日光で暖まった木々が雪を溶かす現象を「根開け」と呼ぶ。北国に暮らすものにとって春を迎える喜びは例えようがなく、豪雪に泣いた今年はなおさらだ。勤め先の建物から「根開け」を見つけて、その健気さに心を奪われた。

木々は厳しい寒さが緩んできたのを察知してか、地下に眠っていた根が一斉に目覚めて水を吸い上げる。それが木自体の温度上昇に関与しているとも聞く。目には見えない春の始動を「根開け」はそっと教えてくれる。

先週末に引っ越しの荷物を整理していたら、ひと昔前の新聞の切り抜き帳が出てきた。新聞を購読しない人が増えているというから、もはや「新聞の切り抜き」の意味さえ知らない人もいるだろう。情報収集はネット検索が今やあたり前だが、それまでは新聞が情報ソースだった。

その切り抜き帳に小野竹喬(おのちっきょう)の『宿雪』(しゅくせつ)という日本画の紹介記事が糊付けされていて、思わず目が留まった。
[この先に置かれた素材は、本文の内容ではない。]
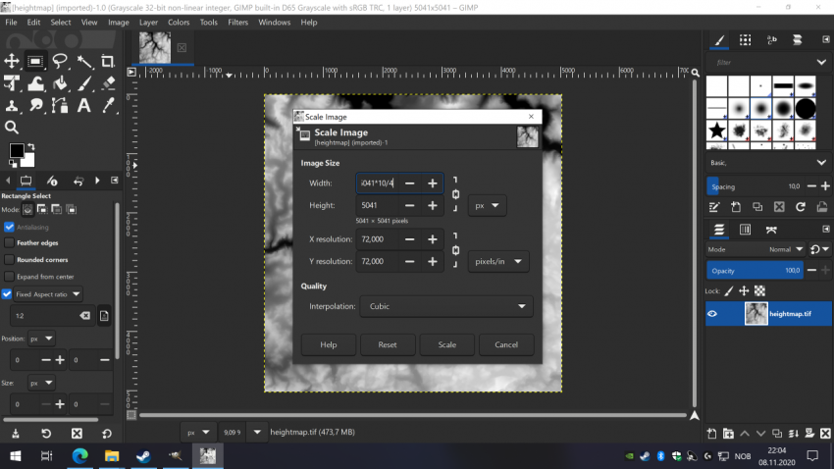Open the Colors menu

pyautogui.click(x=179, y=23)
日付を見ると2010年4月1日付けの朝日新聞で、ちょうど12年前ではないか。その頃私は美術の専門高校で教鞭をとっていて、仕事にやりがいも感じていたが身体を酷使し続けてついに倒れた。眠ることも食べることもできなくなって、翌年には長期の病気休業に入った。

「美の履歴書」というタイトルがつけられていたその茶褐色の紙片には、雪解けのにおいがするような早春の景色があった。根開けという言葉を知らなかったこの頃、私は生まれ変わったら木になりたいと、ぼんやり願っていたように思う。

あの頃、記憶を辿ろうとしても思い出せない空白の時期に、この記事を見て美しいと思い「切り抜き」をしたという事実を、今は愛おしく感じている。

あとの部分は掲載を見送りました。